EXERCISE DIRECTIONS: Copy out every line of the listing below word for word, and omit the pictures.

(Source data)
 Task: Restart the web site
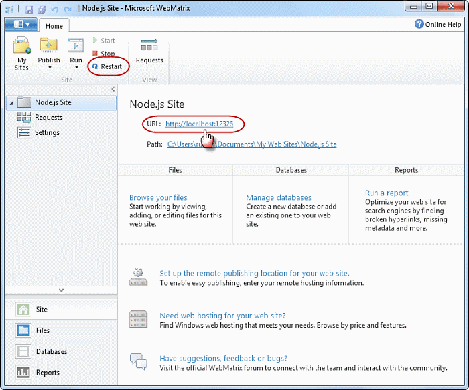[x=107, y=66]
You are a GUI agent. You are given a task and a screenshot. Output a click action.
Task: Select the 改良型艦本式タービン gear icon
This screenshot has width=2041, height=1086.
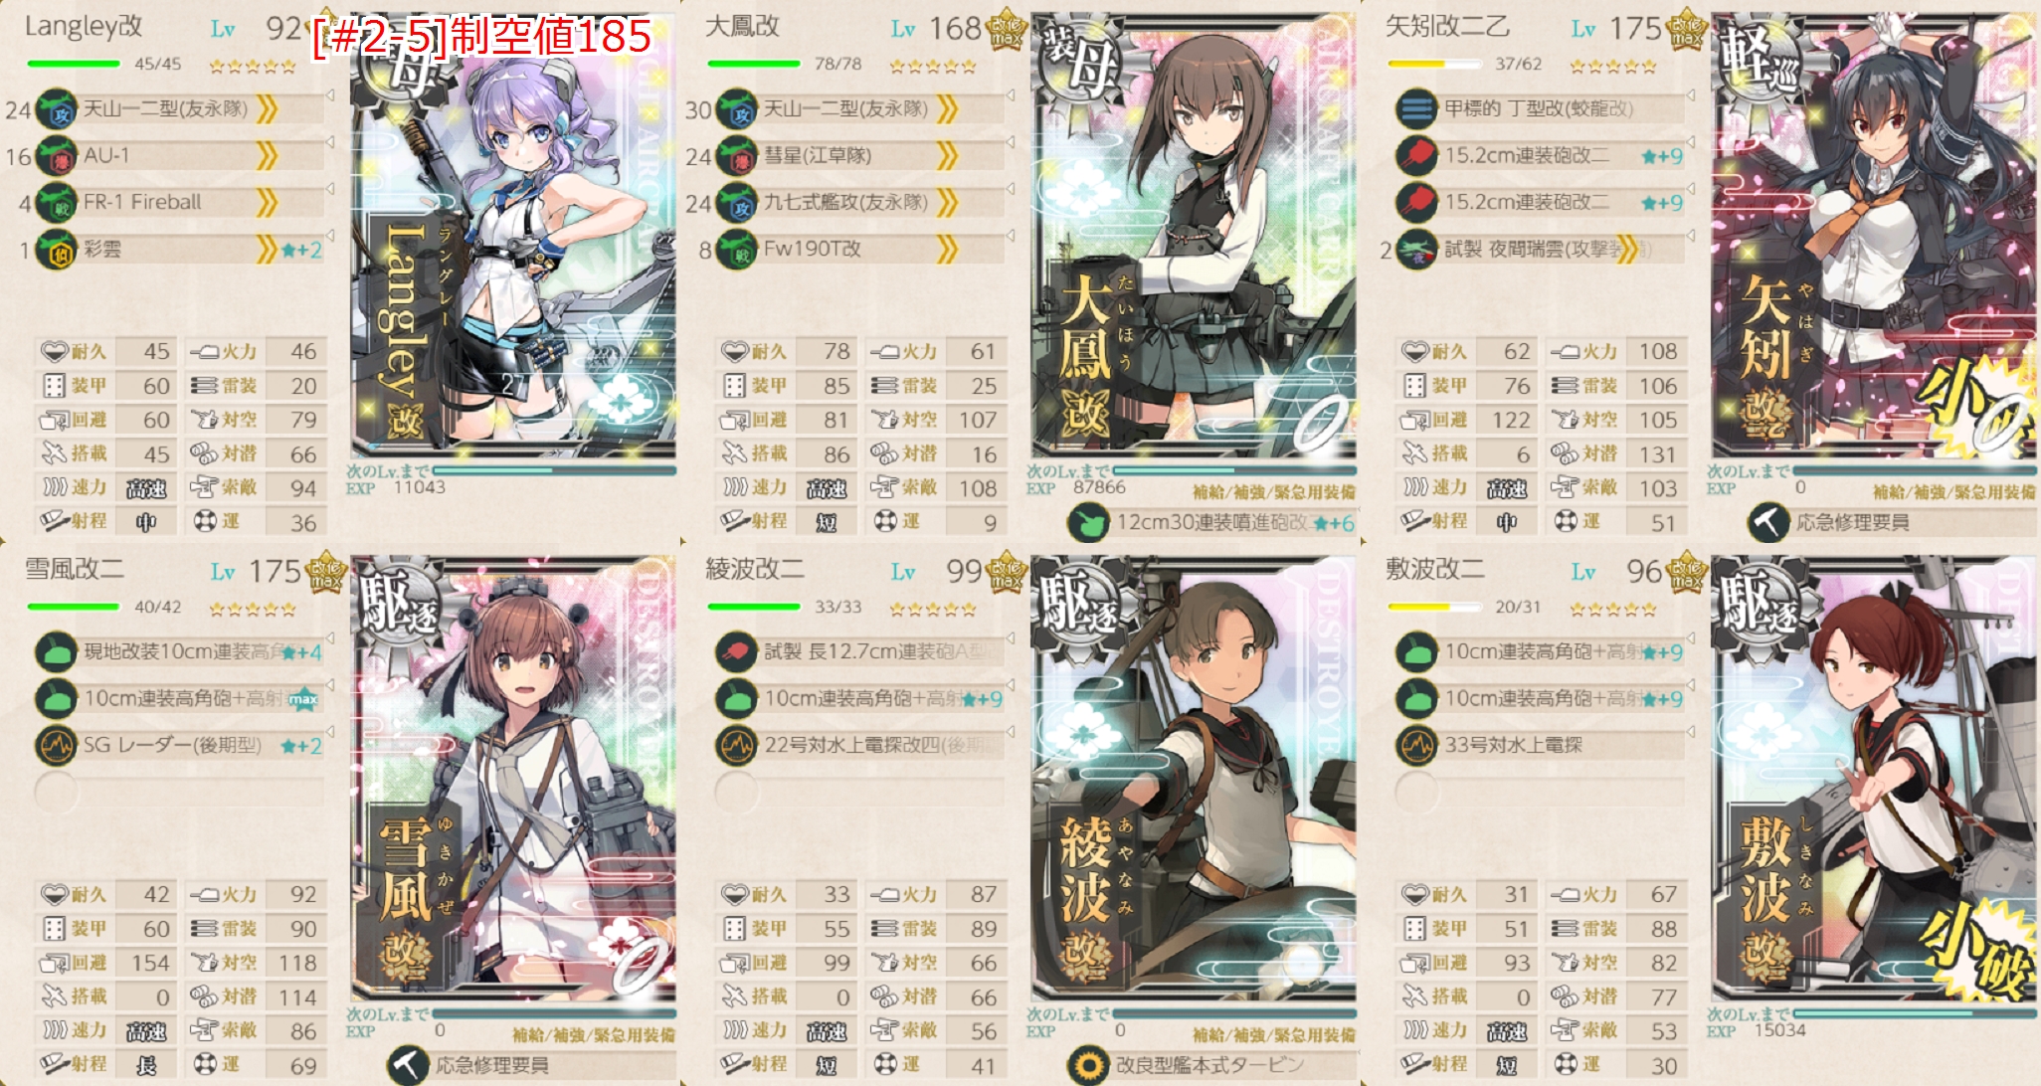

FULL SOLUTION:
 Task: Restart the web site
[x=107, y=66]
You are a GUI agent. You are given a task and a screenshot. Output a click action.
Task: Select the 改良型艦本式タービン gear icon
This screenshot has width=2041, height=1086.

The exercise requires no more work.